Each line from the one that holds "This screenshot has" to the end of the records is to be retyped exactly. Pictures are not part of the copy.

- **AVAILABLE DATA**
________________________________________

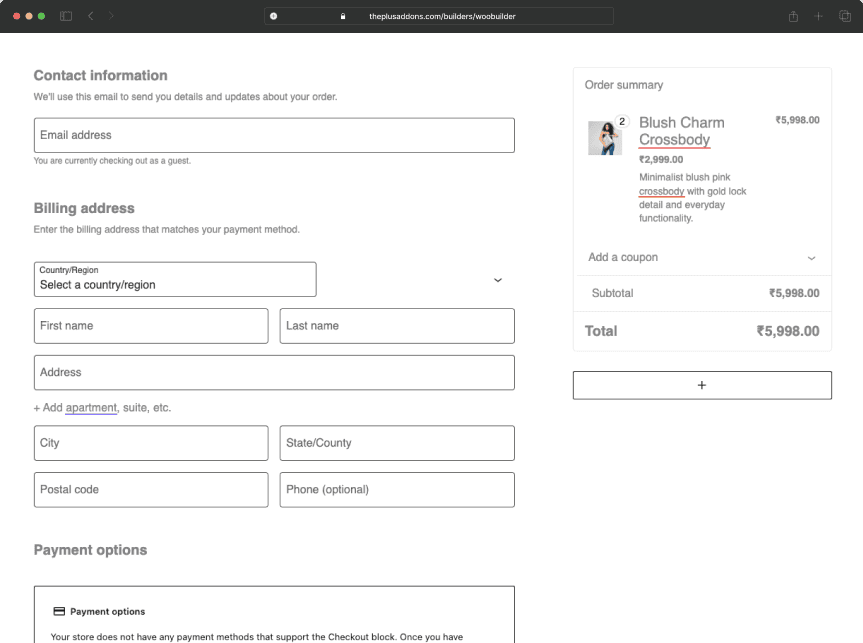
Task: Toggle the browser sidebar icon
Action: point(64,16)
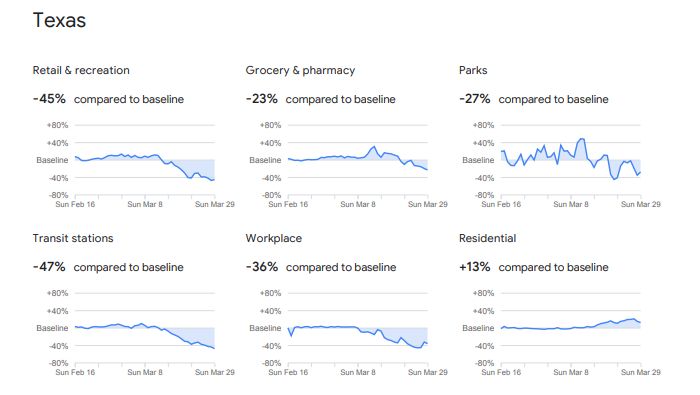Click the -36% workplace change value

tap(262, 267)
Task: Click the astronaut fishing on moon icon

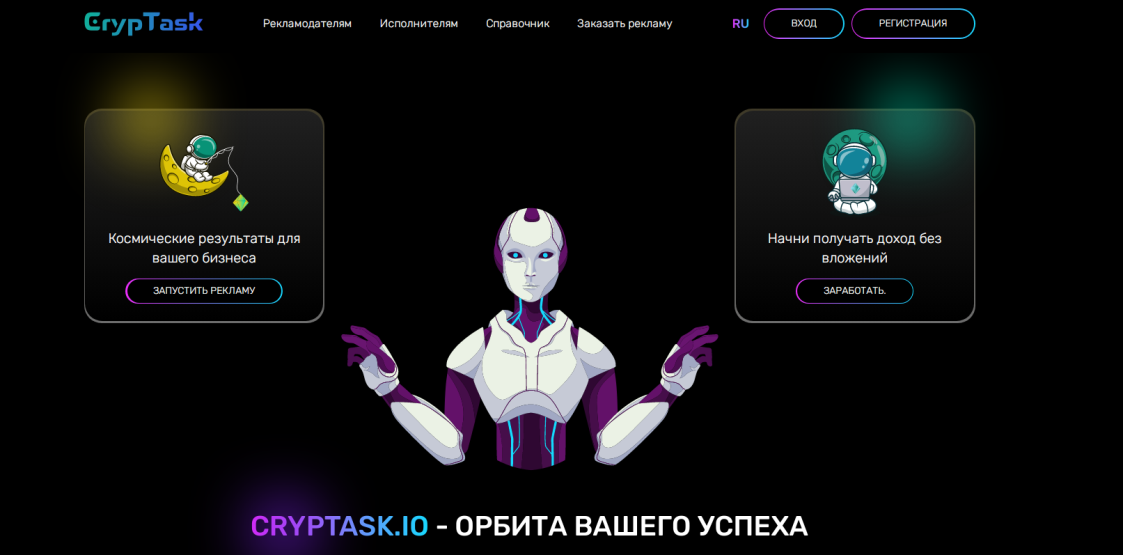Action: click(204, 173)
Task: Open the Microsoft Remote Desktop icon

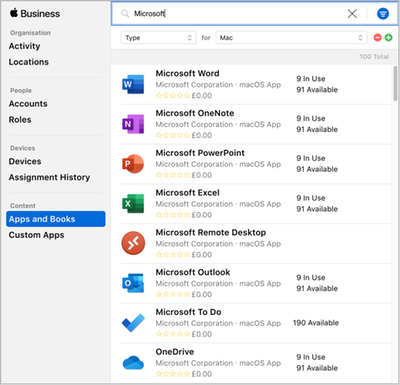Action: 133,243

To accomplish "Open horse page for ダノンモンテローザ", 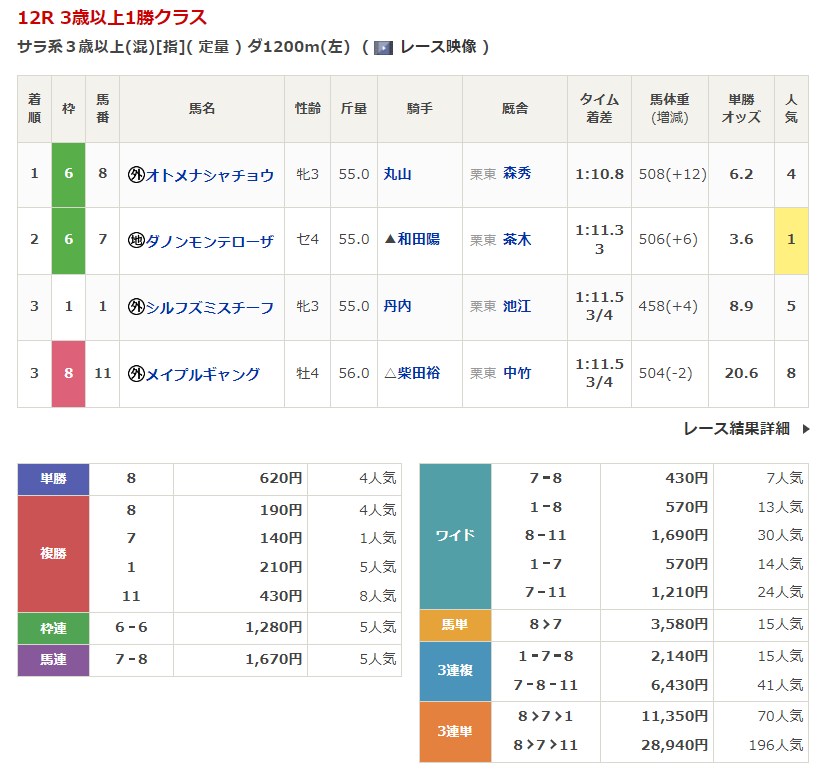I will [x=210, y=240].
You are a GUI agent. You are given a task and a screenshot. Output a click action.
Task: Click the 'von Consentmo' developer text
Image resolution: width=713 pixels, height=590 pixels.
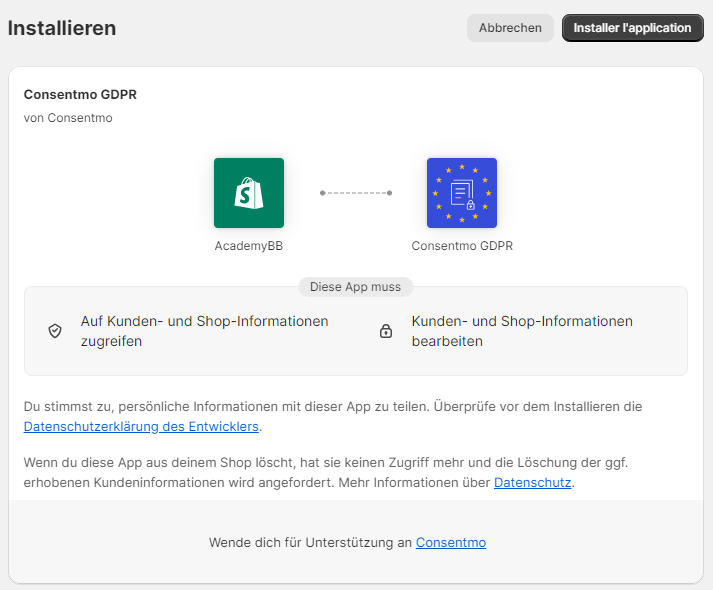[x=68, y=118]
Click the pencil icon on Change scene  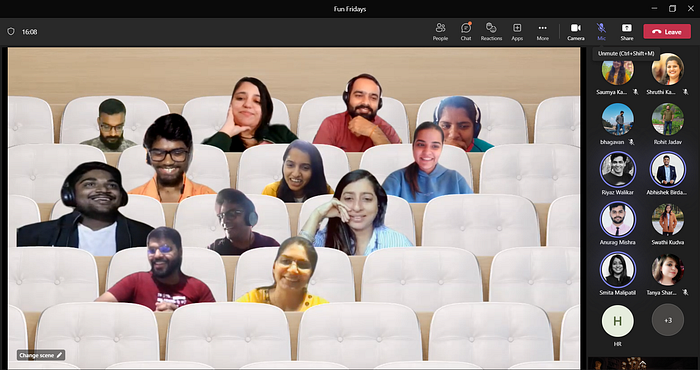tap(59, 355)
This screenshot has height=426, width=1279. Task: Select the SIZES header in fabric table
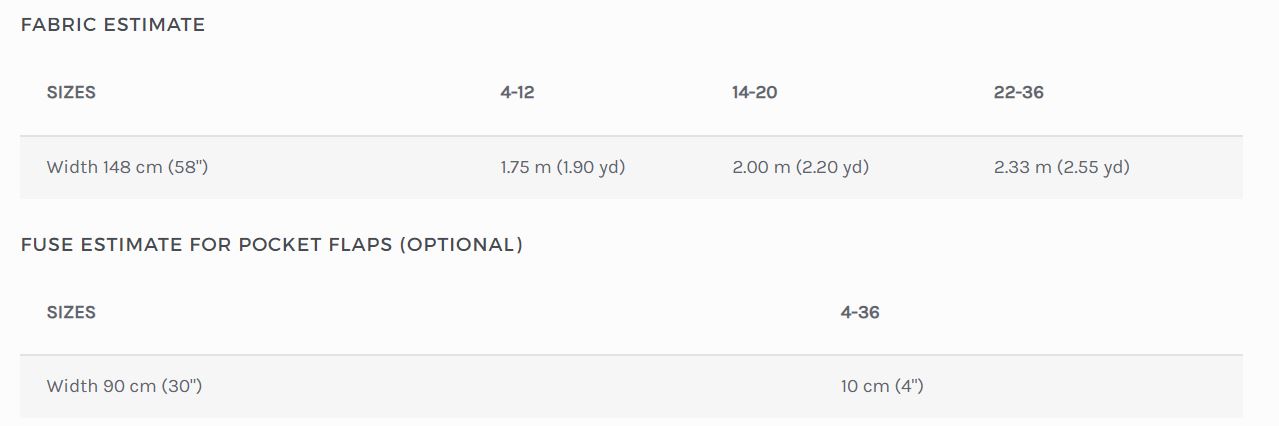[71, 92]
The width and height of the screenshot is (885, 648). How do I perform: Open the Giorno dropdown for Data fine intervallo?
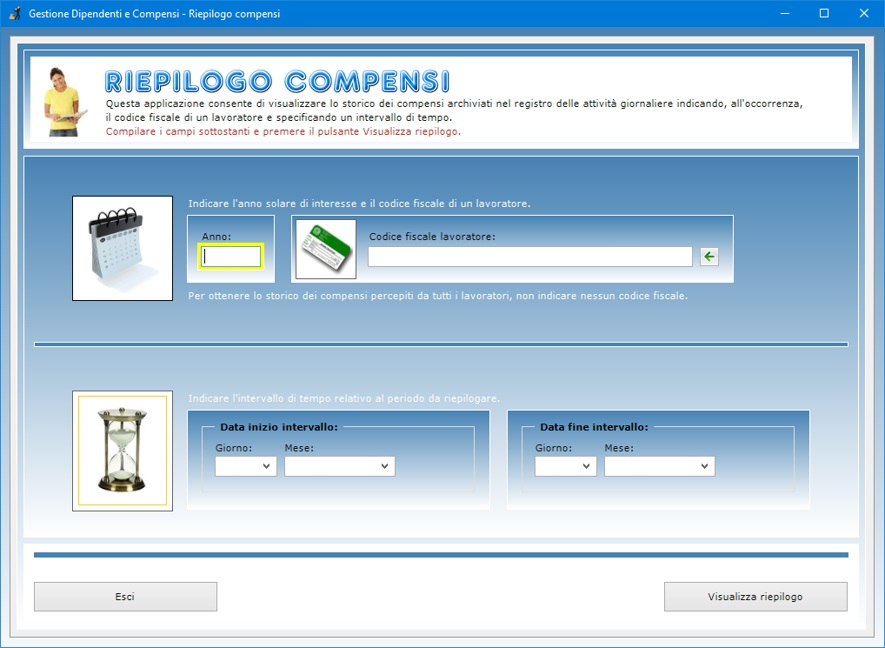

________________________________________

- **FINISHED EXERCISE**
This screenshot has height=426, width=1279. Task: Select the SIZES header in fabric table
[71, 92]
The width and height of the screenshot is (885, 648). How do I perform: Open the Giorno dropdown for Data fine intervallo?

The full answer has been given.